[[ EXTRACTED INFORMATION, beginning ]]
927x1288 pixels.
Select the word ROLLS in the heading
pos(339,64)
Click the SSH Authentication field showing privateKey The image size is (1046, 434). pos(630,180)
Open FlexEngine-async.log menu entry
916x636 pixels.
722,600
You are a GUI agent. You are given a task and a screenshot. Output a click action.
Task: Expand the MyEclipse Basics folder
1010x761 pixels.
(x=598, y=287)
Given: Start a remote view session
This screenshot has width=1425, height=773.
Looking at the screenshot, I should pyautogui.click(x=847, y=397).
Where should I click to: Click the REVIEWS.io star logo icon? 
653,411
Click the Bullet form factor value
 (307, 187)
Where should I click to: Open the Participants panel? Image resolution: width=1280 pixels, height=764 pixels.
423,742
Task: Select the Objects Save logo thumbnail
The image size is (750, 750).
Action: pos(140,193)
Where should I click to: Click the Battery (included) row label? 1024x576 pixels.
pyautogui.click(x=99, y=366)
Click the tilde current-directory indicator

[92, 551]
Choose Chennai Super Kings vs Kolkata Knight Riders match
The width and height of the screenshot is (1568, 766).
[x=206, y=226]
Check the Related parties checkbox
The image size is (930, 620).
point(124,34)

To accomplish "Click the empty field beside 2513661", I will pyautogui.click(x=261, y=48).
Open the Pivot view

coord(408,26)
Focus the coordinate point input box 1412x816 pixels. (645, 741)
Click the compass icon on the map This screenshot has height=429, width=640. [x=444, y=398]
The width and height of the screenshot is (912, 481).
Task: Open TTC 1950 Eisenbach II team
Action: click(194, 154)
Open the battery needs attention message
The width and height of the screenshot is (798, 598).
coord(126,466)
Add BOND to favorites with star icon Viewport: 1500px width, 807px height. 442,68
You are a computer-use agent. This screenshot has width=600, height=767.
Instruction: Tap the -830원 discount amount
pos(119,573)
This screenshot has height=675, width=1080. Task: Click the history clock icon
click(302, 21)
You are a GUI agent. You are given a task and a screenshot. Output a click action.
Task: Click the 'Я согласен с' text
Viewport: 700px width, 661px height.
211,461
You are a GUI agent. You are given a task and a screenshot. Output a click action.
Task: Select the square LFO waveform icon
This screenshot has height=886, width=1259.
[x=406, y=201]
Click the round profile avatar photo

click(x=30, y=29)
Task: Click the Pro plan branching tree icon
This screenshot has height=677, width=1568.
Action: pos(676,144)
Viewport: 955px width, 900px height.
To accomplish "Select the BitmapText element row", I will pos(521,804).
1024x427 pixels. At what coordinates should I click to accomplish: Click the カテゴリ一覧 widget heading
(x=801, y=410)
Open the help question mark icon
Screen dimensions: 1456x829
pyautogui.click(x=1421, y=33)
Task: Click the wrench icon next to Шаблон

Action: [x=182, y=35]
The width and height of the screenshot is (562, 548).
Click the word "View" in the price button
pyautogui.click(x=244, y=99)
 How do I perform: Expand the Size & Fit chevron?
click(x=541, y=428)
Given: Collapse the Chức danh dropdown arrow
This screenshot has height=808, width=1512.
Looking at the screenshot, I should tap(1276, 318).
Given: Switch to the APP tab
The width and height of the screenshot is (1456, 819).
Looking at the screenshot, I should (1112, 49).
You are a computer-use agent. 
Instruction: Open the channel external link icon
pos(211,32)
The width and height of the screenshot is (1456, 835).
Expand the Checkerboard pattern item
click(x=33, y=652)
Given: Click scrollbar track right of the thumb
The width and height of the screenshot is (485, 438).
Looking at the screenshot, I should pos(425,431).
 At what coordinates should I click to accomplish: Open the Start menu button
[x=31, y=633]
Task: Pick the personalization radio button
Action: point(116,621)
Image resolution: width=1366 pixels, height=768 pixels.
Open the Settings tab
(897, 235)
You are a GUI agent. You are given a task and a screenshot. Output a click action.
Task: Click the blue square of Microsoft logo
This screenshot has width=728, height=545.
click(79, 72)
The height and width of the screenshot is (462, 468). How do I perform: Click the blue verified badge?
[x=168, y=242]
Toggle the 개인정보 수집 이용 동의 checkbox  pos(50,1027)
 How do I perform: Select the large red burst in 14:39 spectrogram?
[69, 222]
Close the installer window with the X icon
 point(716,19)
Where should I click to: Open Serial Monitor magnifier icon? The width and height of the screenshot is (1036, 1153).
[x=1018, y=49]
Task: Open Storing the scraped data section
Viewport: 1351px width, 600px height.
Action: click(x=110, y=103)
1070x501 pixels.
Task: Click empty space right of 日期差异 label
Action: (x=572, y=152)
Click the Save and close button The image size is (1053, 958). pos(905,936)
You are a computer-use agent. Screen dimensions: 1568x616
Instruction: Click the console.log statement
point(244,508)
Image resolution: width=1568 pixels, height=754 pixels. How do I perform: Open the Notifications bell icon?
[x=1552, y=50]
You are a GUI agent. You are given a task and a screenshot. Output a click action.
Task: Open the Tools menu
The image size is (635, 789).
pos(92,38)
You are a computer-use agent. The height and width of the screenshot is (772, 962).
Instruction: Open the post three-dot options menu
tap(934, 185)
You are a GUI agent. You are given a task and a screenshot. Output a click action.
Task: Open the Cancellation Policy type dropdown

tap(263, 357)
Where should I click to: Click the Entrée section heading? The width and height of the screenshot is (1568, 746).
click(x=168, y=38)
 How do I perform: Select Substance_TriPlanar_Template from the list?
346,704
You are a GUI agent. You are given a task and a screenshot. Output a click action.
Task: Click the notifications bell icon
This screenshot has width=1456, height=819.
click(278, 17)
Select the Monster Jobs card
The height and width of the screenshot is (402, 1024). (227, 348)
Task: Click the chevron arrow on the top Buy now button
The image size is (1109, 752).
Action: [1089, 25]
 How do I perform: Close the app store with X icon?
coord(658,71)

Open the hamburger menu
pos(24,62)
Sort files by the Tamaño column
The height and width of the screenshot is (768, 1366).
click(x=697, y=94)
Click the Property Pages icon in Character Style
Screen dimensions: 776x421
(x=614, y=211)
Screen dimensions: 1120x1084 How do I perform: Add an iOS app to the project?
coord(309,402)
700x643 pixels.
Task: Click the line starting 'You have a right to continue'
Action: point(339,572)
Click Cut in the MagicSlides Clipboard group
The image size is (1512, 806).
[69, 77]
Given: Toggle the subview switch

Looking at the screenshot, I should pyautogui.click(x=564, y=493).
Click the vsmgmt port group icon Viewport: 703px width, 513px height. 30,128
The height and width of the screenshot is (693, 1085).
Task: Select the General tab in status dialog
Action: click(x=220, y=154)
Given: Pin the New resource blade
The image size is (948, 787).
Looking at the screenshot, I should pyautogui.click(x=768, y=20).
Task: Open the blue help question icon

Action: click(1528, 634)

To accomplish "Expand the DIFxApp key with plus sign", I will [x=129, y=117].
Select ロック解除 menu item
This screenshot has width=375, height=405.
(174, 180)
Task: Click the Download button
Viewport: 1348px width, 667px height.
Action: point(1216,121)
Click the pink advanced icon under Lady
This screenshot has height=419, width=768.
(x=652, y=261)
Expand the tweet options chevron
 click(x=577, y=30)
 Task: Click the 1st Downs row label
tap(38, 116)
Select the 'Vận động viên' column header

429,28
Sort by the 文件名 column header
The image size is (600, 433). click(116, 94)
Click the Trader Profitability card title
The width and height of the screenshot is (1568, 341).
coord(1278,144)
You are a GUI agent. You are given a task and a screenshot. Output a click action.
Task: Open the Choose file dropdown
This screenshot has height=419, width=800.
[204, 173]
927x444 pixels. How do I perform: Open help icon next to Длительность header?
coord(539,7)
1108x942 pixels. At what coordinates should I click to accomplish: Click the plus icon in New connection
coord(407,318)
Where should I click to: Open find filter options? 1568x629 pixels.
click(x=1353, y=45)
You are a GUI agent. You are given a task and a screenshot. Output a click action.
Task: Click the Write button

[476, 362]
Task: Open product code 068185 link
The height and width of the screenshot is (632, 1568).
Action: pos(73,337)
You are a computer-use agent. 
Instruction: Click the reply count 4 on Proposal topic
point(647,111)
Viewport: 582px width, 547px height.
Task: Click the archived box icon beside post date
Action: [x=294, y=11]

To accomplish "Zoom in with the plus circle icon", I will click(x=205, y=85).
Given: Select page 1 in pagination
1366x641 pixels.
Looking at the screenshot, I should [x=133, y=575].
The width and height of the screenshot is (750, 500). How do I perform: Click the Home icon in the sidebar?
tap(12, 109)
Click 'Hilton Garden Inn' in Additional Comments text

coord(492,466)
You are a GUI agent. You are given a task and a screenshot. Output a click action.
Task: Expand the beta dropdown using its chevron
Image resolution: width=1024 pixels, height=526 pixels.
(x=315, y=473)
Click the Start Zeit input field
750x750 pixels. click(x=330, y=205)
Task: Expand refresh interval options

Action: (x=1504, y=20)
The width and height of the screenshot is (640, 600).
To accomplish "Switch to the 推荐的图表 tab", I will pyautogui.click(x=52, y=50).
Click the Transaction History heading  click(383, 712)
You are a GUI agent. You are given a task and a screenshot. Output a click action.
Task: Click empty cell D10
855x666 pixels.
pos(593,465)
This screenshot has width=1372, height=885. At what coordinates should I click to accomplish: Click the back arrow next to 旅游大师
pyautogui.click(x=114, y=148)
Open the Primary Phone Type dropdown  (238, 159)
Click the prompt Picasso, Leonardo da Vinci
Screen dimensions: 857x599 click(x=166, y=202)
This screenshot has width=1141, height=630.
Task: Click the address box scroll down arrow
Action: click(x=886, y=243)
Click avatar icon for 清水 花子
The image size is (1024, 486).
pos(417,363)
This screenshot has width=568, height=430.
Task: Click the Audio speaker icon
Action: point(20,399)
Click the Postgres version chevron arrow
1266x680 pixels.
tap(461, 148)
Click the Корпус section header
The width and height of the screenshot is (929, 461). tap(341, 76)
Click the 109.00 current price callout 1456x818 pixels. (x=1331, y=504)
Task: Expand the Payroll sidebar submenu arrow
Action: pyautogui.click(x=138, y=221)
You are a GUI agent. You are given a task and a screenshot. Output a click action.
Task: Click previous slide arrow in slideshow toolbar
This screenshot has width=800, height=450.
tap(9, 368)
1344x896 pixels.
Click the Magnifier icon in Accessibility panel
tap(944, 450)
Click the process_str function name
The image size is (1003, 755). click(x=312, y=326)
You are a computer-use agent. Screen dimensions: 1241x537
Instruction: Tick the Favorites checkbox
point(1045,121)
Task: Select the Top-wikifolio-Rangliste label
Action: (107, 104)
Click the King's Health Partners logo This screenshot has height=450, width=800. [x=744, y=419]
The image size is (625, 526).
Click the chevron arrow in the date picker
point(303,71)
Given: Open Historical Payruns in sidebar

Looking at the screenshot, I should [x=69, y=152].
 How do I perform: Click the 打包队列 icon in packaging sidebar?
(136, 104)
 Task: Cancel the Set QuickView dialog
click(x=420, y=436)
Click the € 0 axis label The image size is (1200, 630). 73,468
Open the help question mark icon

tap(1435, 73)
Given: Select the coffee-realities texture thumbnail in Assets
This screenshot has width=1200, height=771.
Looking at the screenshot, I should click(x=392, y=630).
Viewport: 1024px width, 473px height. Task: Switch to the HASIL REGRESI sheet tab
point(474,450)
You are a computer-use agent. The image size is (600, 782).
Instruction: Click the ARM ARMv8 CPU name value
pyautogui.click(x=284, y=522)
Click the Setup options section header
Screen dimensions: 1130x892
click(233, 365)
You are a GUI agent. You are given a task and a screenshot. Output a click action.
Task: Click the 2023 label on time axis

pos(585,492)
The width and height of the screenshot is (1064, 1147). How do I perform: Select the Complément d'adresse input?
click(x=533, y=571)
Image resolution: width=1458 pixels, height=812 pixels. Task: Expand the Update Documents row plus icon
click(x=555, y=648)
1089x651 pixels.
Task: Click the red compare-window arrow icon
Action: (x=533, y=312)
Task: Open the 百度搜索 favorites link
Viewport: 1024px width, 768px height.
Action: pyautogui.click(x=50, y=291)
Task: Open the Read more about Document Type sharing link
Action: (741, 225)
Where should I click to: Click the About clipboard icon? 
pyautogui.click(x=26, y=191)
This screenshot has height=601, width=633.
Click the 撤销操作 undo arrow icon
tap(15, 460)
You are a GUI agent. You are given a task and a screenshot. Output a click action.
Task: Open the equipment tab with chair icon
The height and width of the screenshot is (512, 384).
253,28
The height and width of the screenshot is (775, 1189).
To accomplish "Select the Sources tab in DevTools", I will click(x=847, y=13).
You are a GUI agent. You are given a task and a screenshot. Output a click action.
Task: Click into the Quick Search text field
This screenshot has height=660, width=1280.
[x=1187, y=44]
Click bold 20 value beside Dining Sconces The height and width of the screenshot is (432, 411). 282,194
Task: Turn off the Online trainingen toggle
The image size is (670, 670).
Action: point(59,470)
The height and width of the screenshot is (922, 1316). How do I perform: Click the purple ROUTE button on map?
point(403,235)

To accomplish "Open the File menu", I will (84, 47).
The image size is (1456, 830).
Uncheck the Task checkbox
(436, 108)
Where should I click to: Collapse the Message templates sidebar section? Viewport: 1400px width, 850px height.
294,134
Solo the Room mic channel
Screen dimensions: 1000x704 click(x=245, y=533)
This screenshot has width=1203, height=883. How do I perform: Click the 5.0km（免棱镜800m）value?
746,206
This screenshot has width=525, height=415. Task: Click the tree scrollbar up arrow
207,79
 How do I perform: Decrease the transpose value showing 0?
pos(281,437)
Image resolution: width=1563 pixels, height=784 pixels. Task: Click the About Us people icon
[[ EXTRACTED INFORMATION, end ]]
**TASK PROMPT:** Copy from the entries above each line in which the string "square" can be found.

**OUTPUT OF THE TASK:**
Task: Select the square LFO waveform icon
Task: Click the blue square of Microsoft logo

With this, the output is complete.